Between Prato and Florence lies a marshy and heavily industrialised landscape, crisscrossed by highways and heavily channelled waterways. In the Middle Ages, at Campi Bisenzio, it was the scene for a famous brawl.
The flat and heavily industrialised area of Campi Bisenzio does not invite tourists to spend time at all. Nevertheless, the site does offer one particular intriguing experience somewhat worth a minor short detour.
With remains from the Bronze Age and later the Etruscans and Romans, the small town exhibits a layout witnessing to its history. On 59 BC it was assigned to the city of Florence and populated by veterans of the Roman army, hence the name “Campo Bisenzio”. In the early Middle Ages, it was once again flooded after which the place was virtually inhabited until the 8th century when a document from AD 780 entrusted a group of monks to drain and settle at the place. Later in the 9th century, the church of San Donnino is attested and in AD 861 the church of San Cresci. The main church, Pieve di Santo Stefano a Campi, dates to AD 936. At the end of the 10th century, the Castle of Campi was enfeoffed by the Ottonians to the Mazzinghi. This family fortified Campi and constructed a castle on the Rocca, presently known as the Rocca Strozzi. Located across the river, and outside the fortified town, it was in itself walled. The main economy in the Middle Ages was based on the textile and especially the fulling industry along the river Bisenzio.
Historical sources indicate that the Castle of Campi was the historical location for the famous dinner, which is said to have sparked the feud between the Guelfs and the Ghibellines. The story is that Messer Mazzingo Tegrimi de ‘Mazzinghi held a dinner party to celebrate his knighthood. As guests, he invited some Florentine aristocrats, among whom were Buondelmonte and Oddo Arrighi. When a brawl started between them, it turned into a food fight, which ended badly with Buondelmonte stabbing Oddo in the arm. After a series of negotiations peace was struck pending on the marriage between Buondelmonte and a niece of Oddo’s. Unfortunately, Madonna Gualdrada, the wife of Forese Donati, taunted Buondelmonte. She wanted him for her son-in-law. At the wedding, the bride-to-be and the guests were kept waiting, while the young man was seen wooing his beloved. This led the offended party to a radical course, voiced by Mosca de’ Lamberti with the words: “Capo à cosa fatta”, meaning: what is done is done. The following Sunday when the young man was riding to church, he was, accordingly, stabbed to death in front of the Torre degli Amidei at the foot of Ponte Vecchio in Florence. Later, Dante condemned Mosca de’ Lamberti to hell for fostering strife in the community.

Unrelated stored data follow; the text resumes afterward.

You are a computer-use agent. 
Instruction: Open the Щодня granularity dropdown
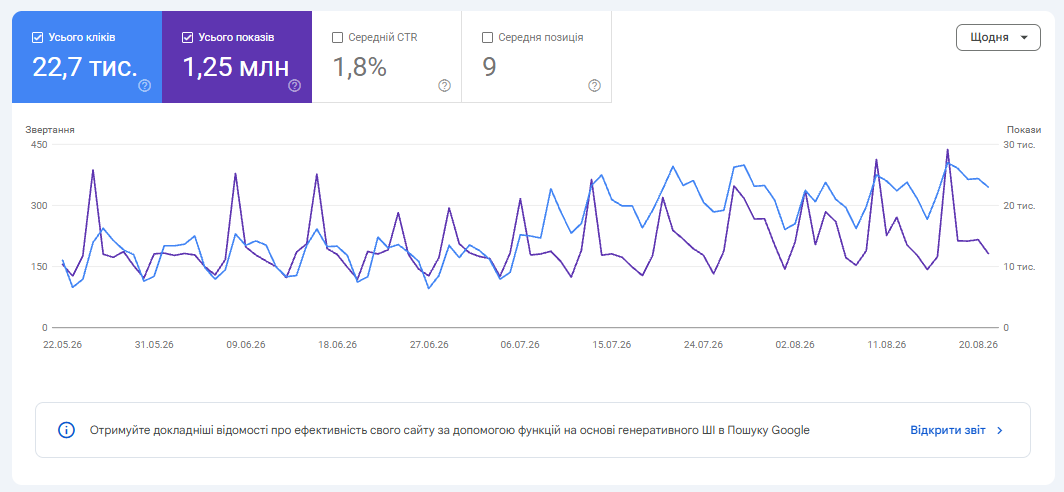tap(998, 37)
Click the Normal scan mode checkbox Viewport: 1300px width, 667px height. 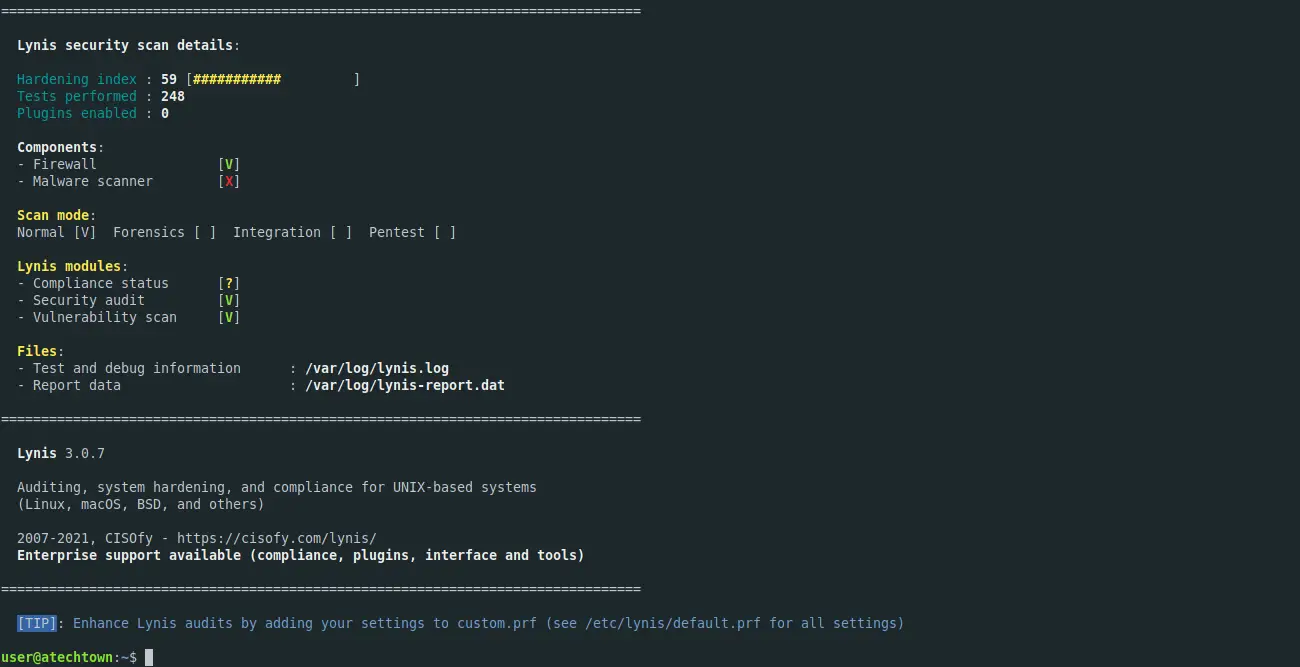click(85, 232)
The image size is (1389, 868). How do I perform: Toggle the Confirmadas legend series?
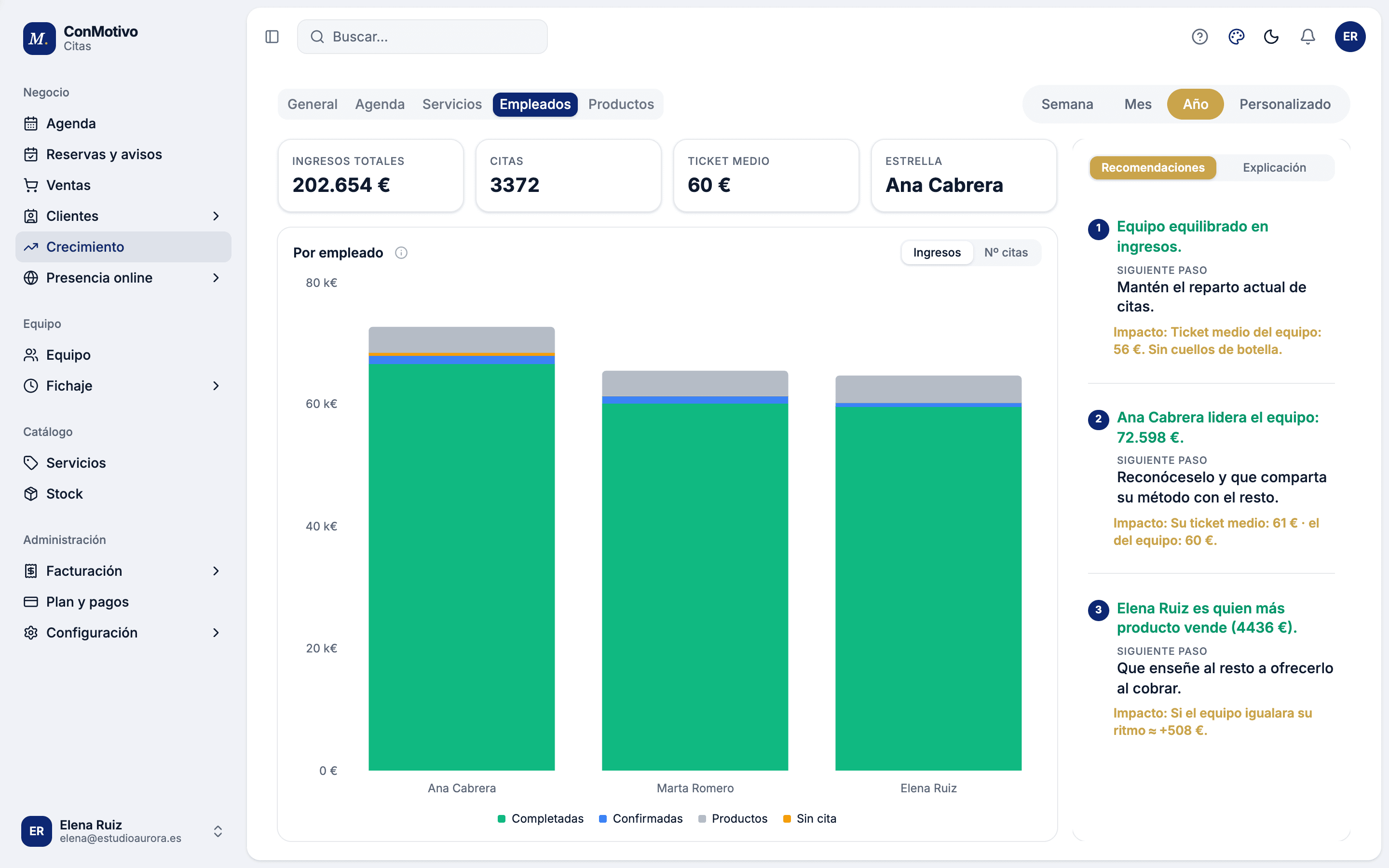(640, 819)
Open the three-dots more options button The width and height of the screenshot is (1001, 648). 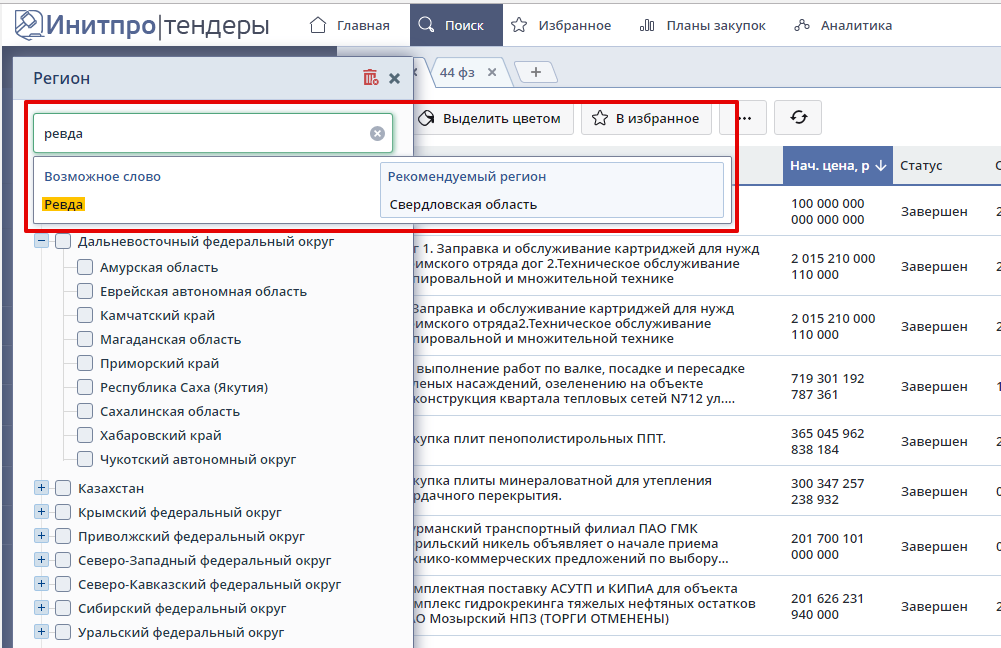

The story is famously told in Dante’s Divine Comedy as well as in earlier chronicles.
Out of this feud grew further hostilities, which soon turned into the full-blown civil war between the Guelfs – followers of the Pope – and the Ghibellines, the imperial party. Later, the division resulted in cities and city-states aligning with the different factions. Thus, in 1260 the Republic of Florence (Guelf) and the Republic of Siena (Ghibelline) faced off at the battle of Montaperti. After the defeat of the Guelphs, the houses of the Ghibellines In Florence and neighbouring towns were destroyed. Among these, the first castle in Campi Bisenzio. Thus, the present Rocca Strozzi is mainly from the later 13th century. However, the tower on the small castle is from the time of the famous dinner. Today, it functions as a cultural centre, while the farm buildings are used for conservation purposes. The town is still walled and presents an excellent example of the proot-industrial towns, which grew up in the neighbourhood of the larger cities in the valley of the Arno.
The Rocca Strozzi is currently (2018) under restoration.